## Your task
The answer must consist of every line from the data that holds the string "will".

## Dataset records
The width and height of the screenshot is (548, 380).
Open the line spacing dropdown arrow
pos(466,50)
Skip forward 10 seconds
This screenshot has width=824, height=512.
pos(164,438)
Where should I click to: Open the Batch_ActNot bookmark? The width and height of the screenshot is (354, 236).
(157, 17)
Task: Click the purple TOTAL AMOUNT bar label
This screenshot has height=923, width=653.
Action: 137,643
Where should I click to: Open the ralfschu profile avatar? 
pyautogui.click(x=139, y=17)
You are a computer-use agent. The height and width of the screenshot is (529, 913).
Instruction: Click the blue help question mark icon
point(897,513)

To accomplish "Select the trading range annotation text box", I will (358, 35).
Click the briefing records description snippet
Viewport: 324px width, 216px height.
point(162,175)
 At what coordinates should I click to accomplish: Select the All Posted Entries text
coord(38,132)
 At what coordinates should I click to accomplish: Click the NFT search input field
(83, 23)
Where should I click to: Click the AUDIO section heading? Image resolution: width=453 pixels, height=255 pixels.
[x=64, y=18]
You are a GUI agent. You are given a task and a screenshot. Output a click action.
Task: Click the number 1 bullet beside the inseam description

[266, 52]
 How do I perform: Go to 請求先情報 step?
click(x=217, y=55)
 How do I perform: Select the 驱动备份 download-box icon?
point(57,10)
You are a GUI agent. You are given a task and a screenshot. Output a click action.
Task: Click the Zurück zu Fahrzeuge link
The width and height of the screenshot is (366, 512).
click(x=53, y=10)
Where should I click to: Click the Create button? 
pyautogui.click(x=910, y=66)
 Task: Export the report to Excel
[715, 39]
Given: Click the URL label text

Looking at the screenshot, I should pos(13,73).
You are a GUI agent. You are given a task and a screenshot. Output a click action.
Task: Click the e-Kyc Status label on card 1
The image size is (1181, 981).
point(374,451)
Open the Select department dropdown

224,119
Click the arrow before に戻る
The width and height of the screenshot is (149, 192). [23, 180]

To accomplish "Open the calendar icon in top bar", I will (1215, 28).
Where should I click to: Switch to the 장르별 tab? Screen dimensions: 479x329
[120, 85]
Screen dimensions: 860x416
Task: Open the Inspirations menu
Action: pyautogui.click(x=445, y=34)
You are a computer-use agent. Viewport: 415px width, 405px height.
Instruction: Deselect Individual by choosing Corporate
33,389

## Output
To accomplish "Select the trading range annotation text box", I will (358, 35).
To accomplish "Open the calendar icon in top bar", I will (1215, 28).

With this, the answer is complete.